I have no idea if that healing has even started yet.
But even in the midst of the horror stories of these unmarked graves (graves that school survivors had talked about, and that the Truth and Reconciliation Commission in 2015 asked the federal government of the day to pay for their location and repatriation, but were denied), I am hopeful.
Almost every developed nation has a rocky history with the people who were there first, but not all of them have had a Truth and Reconciliation Commission.
And even before the TRC, Prime Minister Stephen Harper apologized in 2008 for not only the excesses and abuses committed at the schools, but for the creation of the residential school system itself, and its part in a government policy of assimilation. Four years earlier than that, the RCMP formally apologized for their participation in the I.R.S.
My own church, which was one of the religious entities that operated the schools at the behest of the Canadian government, apologized in 1986, saying:
We imposed our civilization as a condition of accepting the gospel. We tried to make you be like us and in so doing we helped to destroy the vision that made you what you were. As a result, you, and we, are poorer and the image of the Creator in us is twisted, blurred, and we are not what we are meant by God to be. We ask you to forgive us and to walk together with us in the Spirit of Christ so that our peoples may be blessed and God's creation healed.

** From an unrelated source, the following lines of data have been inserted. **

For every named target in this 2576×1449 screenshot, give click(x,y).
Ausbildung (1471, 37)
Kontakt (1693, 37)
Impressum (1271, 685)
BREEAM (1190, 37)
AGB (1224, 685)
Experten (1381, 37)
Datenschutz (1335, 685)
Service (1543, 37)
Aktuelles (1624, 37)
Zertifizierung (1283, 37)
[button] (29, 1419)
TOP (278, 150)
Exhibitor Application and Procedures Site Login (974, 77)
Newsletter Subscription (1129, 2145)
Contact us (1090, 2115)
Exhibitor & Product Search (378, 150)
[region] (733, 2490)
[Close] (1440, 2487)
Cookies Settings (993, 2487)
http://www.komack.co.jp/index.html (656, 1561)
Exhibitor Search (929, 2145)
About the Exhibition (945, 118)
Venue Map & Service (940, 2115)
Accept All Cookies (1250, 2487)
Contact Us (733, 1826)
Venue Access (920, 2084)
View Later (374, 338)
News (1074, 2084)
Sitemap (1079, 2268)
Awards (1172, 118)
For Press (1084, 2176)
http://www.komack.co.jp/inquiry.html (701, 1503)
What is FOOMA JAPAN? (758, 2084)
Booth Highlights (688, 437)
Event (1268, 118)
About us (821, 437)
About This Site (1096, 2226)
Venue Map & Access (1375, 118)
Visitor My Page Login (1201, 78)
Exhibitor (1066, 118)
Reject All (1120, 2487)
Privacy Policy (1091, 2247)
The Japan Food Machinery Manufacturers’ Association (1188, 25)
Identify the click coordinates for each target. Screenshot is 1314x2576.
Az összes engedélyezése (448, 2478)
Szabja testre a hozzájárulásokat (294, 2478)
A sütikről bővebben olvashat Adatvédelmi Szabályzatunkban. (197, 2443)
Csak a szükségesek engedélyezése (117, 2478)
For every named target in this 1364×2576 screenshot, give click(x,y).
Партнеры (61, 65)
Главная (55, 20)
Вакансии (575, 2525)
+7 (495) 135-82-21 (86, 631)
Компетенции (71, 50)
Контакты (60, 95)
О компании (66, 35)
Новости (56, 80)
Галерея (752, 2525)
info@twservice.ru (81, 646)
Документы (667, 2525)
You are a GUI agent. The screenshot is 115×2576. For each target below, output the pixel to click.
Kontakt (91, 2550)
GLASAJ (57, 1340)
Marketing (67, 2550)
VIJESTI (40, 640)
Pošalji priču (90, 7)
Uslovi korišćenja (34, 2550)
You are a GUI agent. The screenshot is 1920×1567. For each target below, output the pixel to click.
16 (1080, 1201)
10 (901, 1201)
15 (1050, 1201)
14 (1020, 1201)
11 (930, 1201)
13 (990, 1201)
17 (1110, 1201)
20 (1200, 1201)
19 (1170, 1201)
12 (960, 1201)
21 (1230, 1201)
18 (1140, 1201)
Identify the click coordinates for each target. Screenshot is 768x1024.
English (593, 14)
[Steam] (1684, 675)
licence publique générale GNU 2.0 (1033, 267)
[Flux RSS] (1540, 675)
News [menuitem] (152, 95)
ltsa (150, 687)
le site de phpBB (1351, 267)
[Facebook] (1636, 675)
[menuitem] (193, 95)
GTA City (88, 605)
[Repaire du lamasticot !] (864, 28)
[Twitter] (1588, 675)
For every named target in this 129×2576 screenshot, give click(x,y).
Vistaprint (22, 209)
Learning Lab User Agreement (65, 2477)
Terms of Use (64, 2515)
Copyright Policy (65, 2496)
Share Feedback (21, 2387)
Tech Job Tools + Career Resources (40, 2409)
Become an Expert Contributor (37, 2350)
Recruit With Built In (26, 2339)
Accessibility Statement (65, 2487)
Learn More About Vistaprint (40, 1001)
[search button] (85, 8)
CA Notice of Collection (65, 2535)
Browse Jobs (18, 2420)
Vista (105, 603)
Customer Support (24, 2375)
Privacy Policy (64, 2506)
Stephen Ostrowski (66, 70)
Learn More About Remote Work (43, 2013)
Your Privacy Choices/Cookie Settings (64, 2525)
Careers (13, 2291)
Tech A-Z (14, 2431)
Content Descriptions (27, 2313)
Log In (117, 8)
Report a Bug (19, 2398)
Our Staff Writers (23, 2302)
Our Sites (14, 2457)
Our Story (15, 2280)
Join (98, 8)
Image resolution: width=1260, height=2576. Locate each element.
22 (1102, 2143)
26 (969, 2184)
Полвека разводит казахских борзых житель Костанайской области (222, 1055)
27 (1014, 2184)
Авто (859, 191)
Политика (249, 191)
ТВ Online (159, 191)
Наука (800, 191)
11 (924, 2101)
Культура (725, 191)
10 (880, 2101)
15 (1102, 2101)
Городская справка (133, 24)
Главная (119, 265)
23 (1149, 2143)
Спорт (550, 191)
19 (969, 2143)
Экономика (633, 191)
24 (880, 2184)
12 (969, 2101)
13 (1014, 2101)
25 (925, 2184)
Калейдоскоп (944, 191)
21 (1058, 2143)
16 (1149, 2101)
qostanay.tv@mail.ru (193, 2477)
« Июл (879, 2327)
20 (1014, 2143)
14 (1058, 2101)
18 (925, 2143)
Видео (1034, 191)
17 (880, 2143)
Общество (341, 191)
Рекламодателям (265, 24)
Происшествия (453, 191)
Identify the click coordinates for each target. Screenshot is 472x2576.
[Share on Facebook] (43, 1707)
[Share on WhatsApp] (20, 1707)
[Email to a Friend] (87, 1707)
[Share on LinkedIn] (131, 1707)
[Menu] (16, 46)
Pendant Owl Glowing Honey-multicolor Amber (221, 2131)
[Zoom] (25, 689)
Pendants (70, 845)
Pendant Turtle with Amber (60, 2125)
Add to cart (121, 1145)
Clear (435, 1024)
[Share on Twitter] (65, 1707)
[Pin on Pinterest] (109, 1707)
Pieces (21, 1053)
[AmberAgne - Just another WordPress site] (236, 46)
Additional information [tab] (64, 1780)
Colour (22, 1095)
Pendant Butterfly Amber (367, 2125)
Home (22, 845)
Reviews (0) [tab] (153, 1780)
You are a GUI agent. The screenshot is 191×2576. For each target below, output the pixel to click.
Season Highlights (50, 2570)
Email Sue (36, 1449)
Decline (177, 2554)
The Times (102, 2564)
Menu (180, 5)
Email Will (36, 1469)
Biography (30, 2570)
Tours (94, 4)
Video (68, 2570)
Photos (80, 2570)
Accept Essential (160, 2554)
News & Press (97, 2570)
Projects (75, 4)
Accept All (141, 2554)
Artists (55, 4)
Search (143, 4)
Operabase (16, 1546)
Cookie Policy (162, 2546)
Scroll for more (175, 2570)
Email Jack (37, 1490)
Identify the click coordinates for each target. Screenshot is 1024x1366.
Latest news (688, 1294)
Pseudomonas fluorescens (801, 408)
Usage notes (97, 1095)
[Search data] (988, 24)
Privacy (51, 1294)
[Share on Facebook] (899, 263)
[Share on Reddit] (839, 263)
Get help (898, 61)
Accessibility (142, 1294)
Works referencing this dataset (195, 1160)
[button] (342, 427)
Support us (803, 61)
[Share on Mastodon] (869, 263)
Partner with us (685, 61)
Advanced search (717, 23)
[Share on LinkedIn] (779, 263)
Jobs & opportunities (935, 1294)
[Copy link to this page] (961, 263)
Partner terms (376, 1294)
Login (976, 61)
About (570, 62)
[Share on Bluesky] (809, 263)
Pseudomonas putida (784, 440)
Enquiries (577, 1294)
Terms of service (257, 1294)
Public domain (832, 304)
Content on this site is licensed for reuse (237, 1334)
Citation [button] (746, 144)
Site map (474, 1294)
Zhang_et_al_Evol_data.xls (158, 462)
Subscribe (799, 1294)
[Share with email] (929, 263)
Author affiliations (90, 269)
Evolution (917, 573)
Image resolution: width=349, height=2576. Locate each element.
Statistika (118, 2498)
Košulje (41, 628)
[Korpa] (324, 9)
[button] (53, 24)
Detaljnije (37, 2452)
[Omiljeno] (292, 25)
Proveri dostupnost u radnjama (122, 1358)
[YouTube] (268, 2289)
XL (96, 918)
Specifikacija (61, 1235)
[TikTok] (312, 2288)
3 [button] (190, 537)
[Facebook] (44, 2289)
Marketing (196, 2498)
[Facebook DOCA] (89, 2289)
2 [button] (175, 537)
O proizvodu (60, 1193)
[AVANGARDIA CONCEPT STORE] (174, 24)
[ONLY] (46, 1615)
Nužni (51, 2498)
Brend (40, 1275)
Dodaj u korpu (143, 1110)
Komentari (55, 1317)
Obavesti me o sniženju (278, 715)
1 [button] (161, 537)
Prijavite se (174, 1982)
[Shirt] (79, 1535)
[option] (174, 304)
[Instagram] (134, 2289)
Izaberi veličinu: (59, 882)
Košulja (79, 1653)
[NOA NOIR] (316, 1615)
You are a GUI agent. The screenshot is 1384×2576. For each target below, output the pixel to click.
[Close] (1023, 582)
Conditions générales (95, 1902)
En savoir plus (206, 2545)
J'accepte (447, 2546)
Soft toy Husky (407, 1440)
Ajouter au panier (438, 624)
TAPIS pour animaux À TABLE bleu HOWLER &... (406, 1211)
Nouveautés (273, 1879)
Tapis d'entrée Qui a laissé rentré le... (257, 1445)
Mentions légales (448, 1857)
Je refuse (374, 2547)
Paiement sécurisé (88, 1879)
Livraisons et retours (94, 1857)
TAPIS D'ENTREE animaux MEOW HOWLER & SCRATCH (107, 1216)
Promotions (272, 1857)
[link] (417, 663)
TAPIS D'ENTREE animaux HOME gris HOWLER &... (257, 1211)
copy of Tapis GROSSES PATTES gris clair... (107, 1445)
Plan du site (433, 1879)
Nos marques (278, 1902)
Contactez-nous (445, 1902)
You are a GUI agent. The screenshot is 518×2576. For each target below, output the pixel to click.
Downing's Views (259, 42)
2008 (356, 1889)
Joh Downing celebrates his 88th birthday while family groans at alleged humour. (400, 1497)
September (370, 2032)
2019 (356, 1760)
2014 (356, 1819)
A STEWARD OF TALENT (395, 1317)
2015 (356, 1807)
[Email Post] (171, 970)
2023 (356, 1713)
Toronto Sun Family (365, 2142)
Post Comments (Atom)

It is important to note, however, that this apology was not accepted by the Indigenous elders it was presented to, who felt it was incomplete, and much work was still needed.
That work still needs to be done, and for every person who comes around to perceiving the bitter harvest of racist seeds sown by previous generations, there is another who feels Indigenous people have it pretty easy and should "get over it already."
And meanwhile, here in the middle, is a middle-aged white guy who is ashamed of how his country has behaved, but proud of the small steps it has taken to get better. Present Canadian governments have now apologized and are trying to undo some of the damage caused by former ones. A country that, at the same time it did unconscionable things at home, did laudable things abroad, including defending freedom, keeping the peace and feeding the hungry.
Can Canada be ashamed of its racist past but appreciative of its other accomplishments, including the solemn recognition of that past? I think maybe, yes. I am not ready to give up on either Canada or Canada Day just yet.
It is right that Canada Day 2021 should be different though. This is the year when attention really started to be paid to the fallout of the residential school system, because this is the year when the unmarked graves of unnamed children were found, beginning with the 215 in Kamloops.
I think more subdued observances and calls for reflection on our national relationship with all Indigenous peoples were a good idea. I don't know that cancelling the day outright or pretending there is no Canada is a solid way forward, although I certainly appreciate the communities that did so out of respect, like St. Albert, whose firework display normally takes place on Mission Hill, the former site of Youville Residential School.
The horrific tally of unmarked graves will continue to rise between now and next Canada Day. Will there be calls to cancel festivities again next year? Possibly. Probably, actually.
But I hope that somehow we, Indigenous and non-Indigenous inhabitants of Turtle Island alike, can find a way forward together that will use the shame and sadness of these discoveries to make real changes. Changes we sorely need so that Canada can realize its promise and potential for everyone who lives here, whether their ancestors started out here or arrived later.
In the meantime, a few paper flags crushed by someone expressing their anger and disappointment in the Canada that was, and far too often continues to be, seems a small price to pay.